Lightning, wind spark wildfires

Potato Fire still burning near Stanley

Express Staff Writer

A firefighting helicopter replenishes its water supply last week during efforts to control the Potato Fire, near Stanley. The fire was 25 percent contained at 5,233 acres Tuesday morning. Photo by David N. Seelig

Lightning and wind sparked numerous wildfires on public land in south-central Idaho Sunday and Monday. What's more, initial reports that a large, possibly fire-related power outage stretching from the Wood River Valley to Twin Falls are apparently not true.

A blaze erupted Tuesday afternoon on Broadford Road east of the Minnie Moore Mine near Bellevue. At least one structure, which appeared to be a barn, had been burned. The cause and exact size of the fire had not been determined, according to Wood River Fire and Rescue.

A storm Monday evening knocked out power for a significant portion of Southern Idaho and sparked a fire south of Shoshone. According to Sky Buffat, public information officer for the Bureau of Land Management's field office in Shoshone, initial speculation that the nearly two-hour power outage was related to a fire was not true.

Idaho Power officials could not be reached for comment, but power was restored to the southern Wood River Valley Monday night.

The 400-acre blaze, known as the Pipeline Fire, was expected to be controlled Tuesday night.

The Owinda Fire, which was 70 percent contained at 25,000 acres Tuesday afternoon, was sparked Sunday night east of Shoshone. The blaze quickly ran north through wild grass and sage toward Richfield, where crews initiated a controlled burn to prevent the flames from advancing closer to town.
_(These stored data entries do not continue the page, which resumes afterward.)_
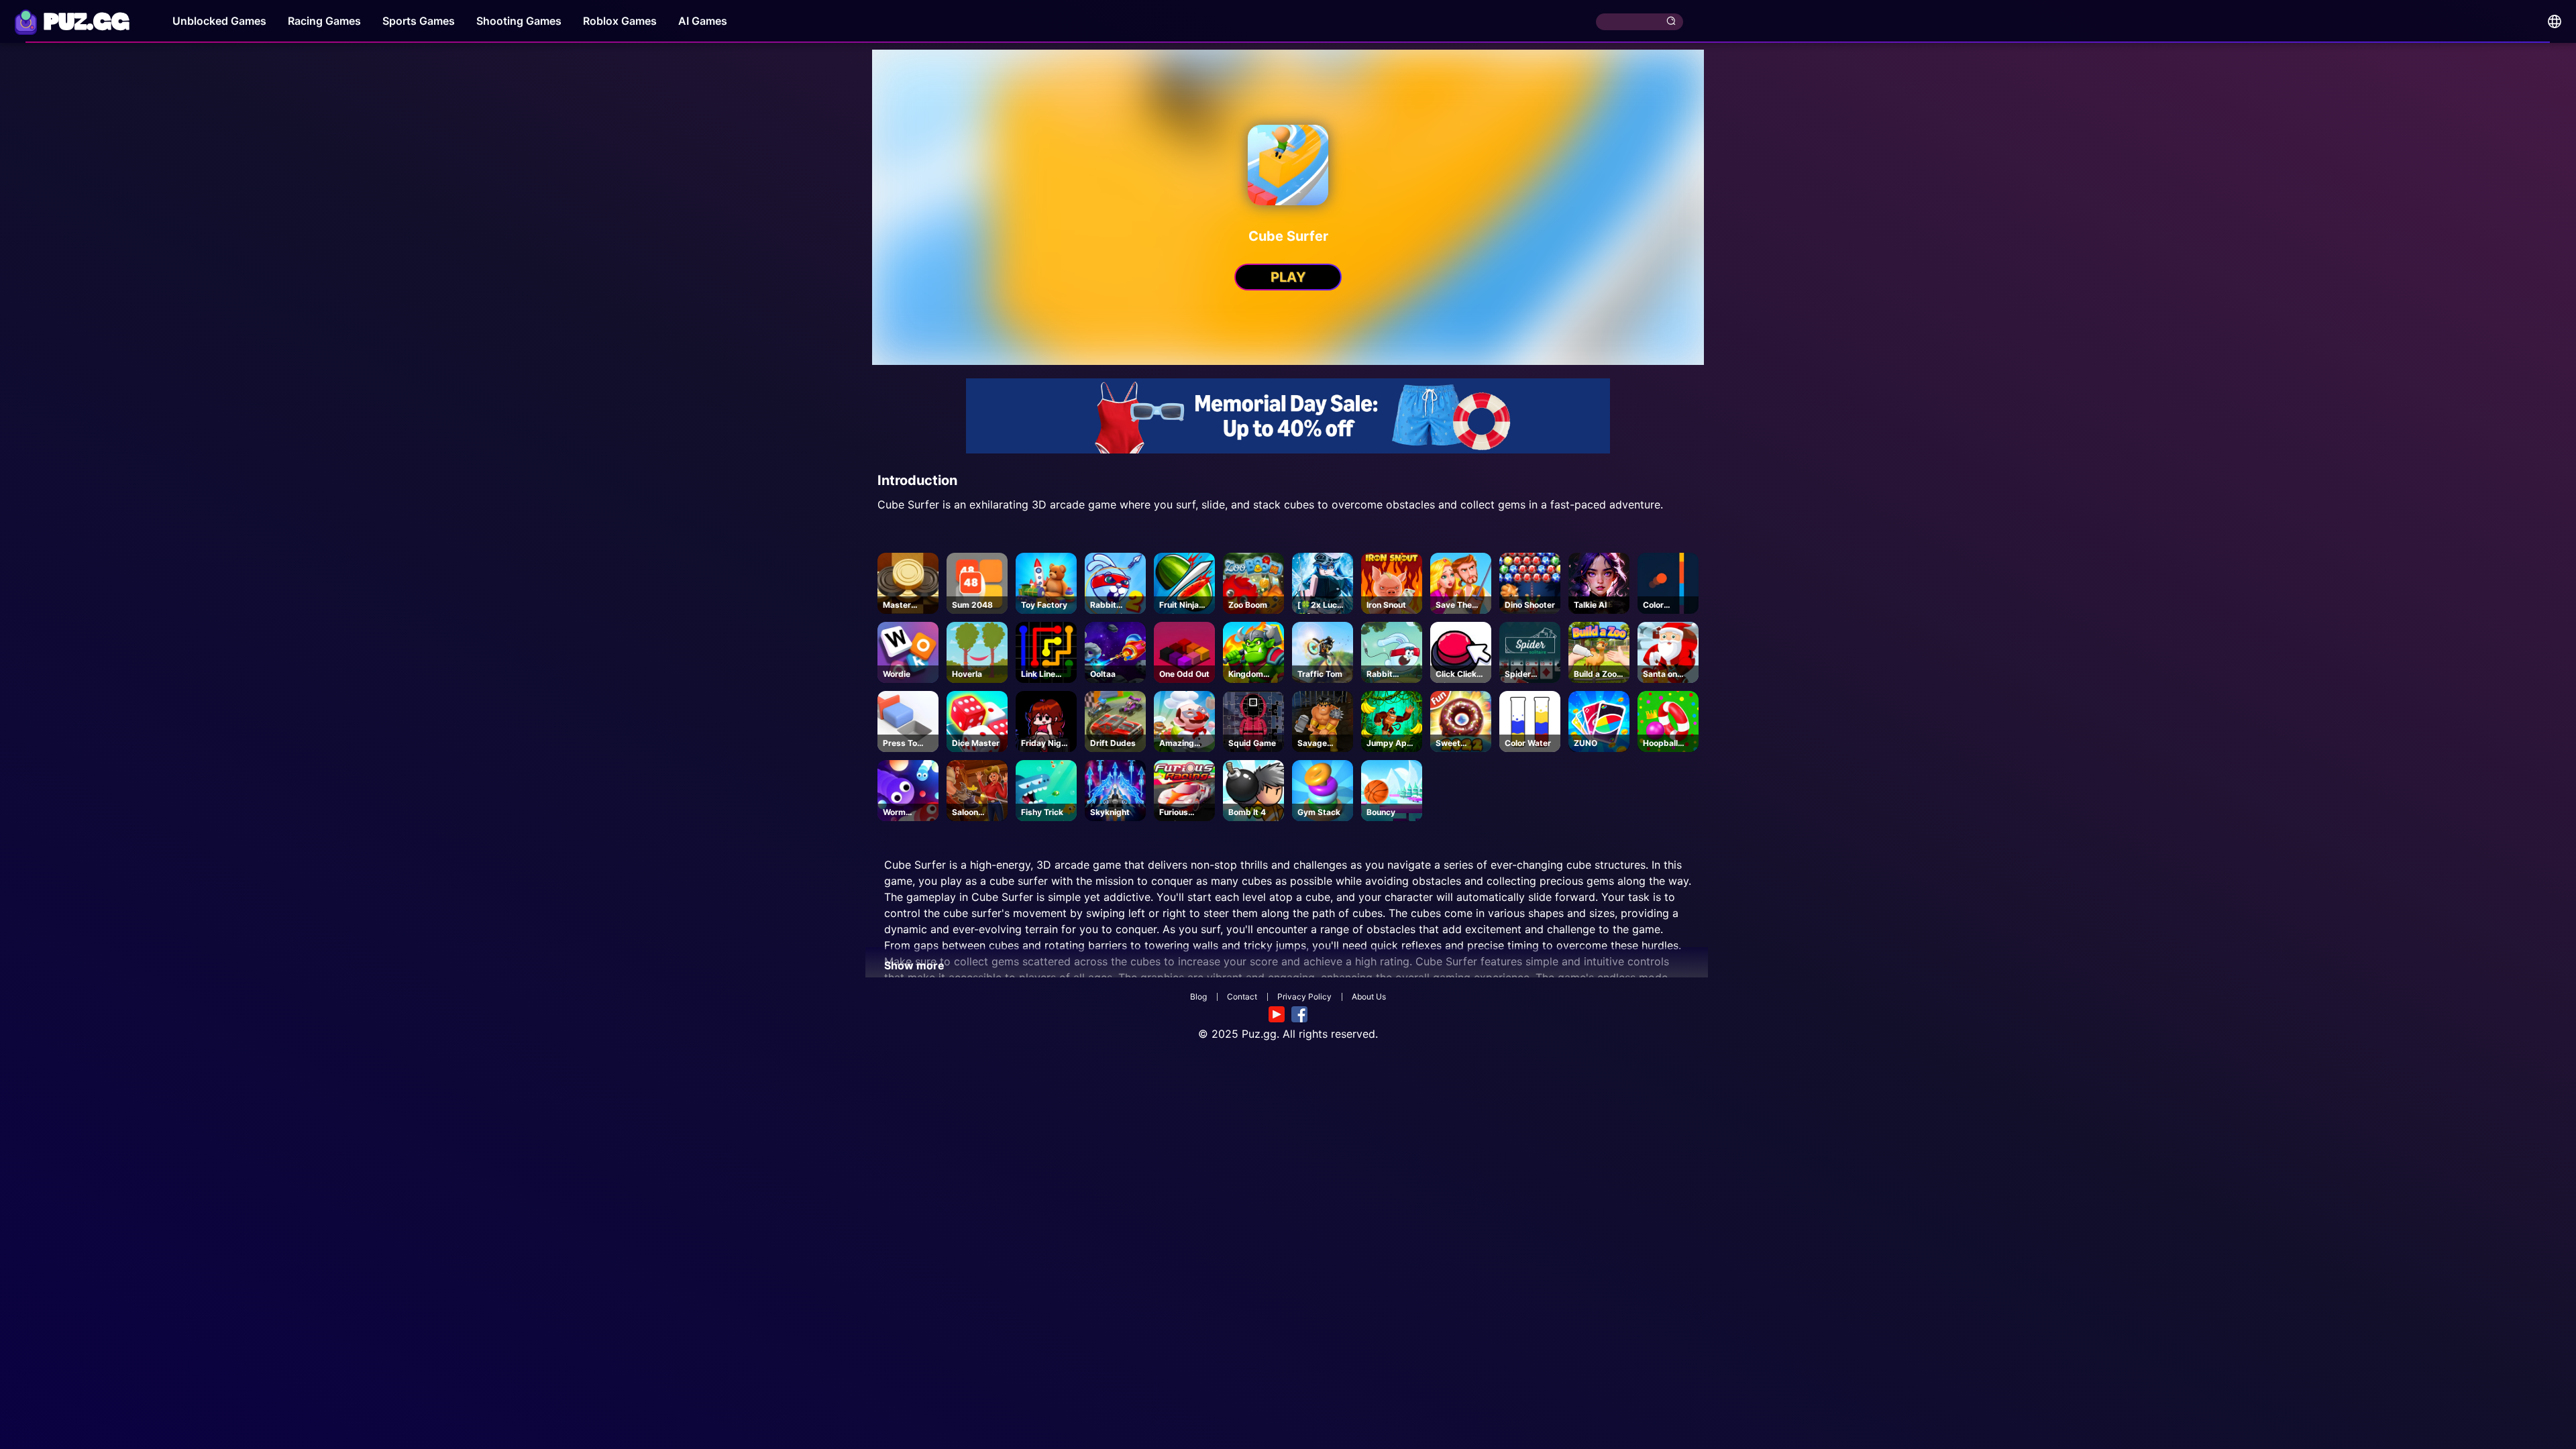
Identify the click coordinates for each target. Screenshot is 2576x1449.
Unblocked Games (219, 21)
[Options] (2554, 21)
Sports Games (418, 21)
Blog (1198, 996)
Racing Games (324, 21)
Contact (1242, 996)
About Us (1369, 996)
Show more (914, 965)
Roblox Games (620, 21)
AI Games (702, 21)
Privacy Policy (1304, 996)
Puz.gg (1259, 1033)
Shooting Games (518, 21)
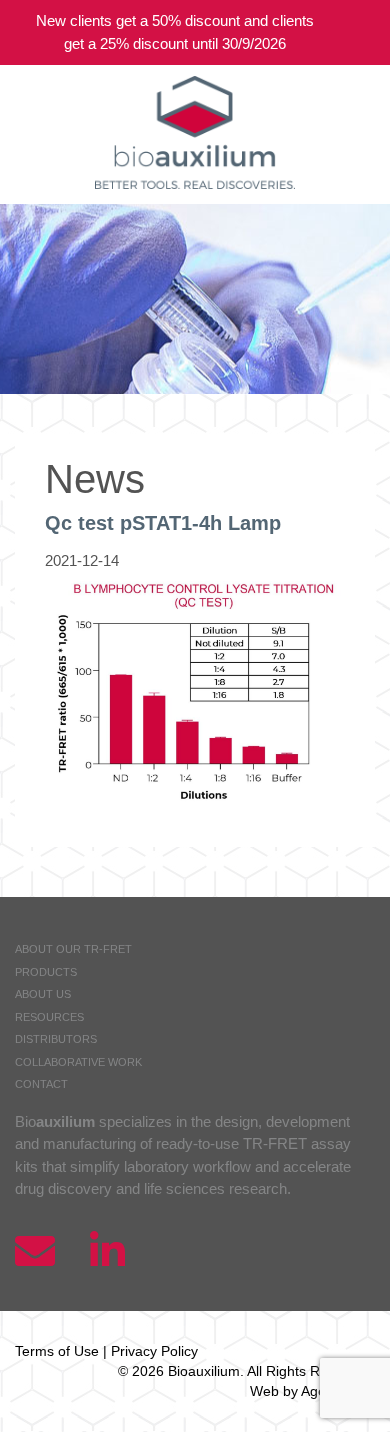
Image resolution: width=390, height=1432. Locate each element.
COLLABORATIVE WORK (78, 1062)
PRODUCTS (46, 972)
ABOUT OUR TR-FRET (73, 949)
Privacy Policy (154, 1351)
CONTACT (41, 1084)
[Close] (360, 32)
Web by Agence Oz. (312, 1391)
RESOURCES (49, 1017)
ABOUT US (43, 994)
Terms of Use (57, 1351)
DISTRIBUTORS (56, 1039)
"It does appear that has been successful," Buffat said, referring to the controlled burn.

"There's a red flag warning in effect today," Buffat added, referring to National Weather Service warnings of low humidity and high wind—major wildfire ingredients. "Crews are out there watching it to see what happens."

The fire made little progress Tuesday, but Buffat said a control date has yet to be set.

Lightning strikes sparked several other small fires, most of them less than a quarter-acre in size, on BLM and Forest Service land.

"We're dealing with a lot of fires," Buffat said. But aside from the Owinda blaze, "none of them are large," she added.

Ed Waldapfel, spokesman for the Sawtooth National Forest, said several fires less than a quarter-acre in size have kept crews on their toes. But given the severity of recent storms combined with wind and dry vegetation, "we have been extremely fortunate," he said.

The Potato Fire, burning in grass, sub-alpine fir and lodgepole pine in the Salmon-Challis National Forest seven miles north of Stanley, was 25 percent contained at 5,233 acres Tuesday morning, according to updates.

The fire was sparked by lighting July 28 and is continuing to threaten 10 residences, 61 structures, power lines, campgrounds and natural and historic resources near Yankee Fork. One small, historic cabin has been consumed by flames.

A Type 1 Incident Management Team, which is the most serious, is managing the blaze.

Twenty-three crews, seven helicopters, 14 engines, seven water tenders, two bulldozers and a total of 767 personnel are working the fire. An estimated 19 miles of additional line are needed to contain the fire. The Yankee Fork Road remains closed.

To date, the fire has cost $5.18 million.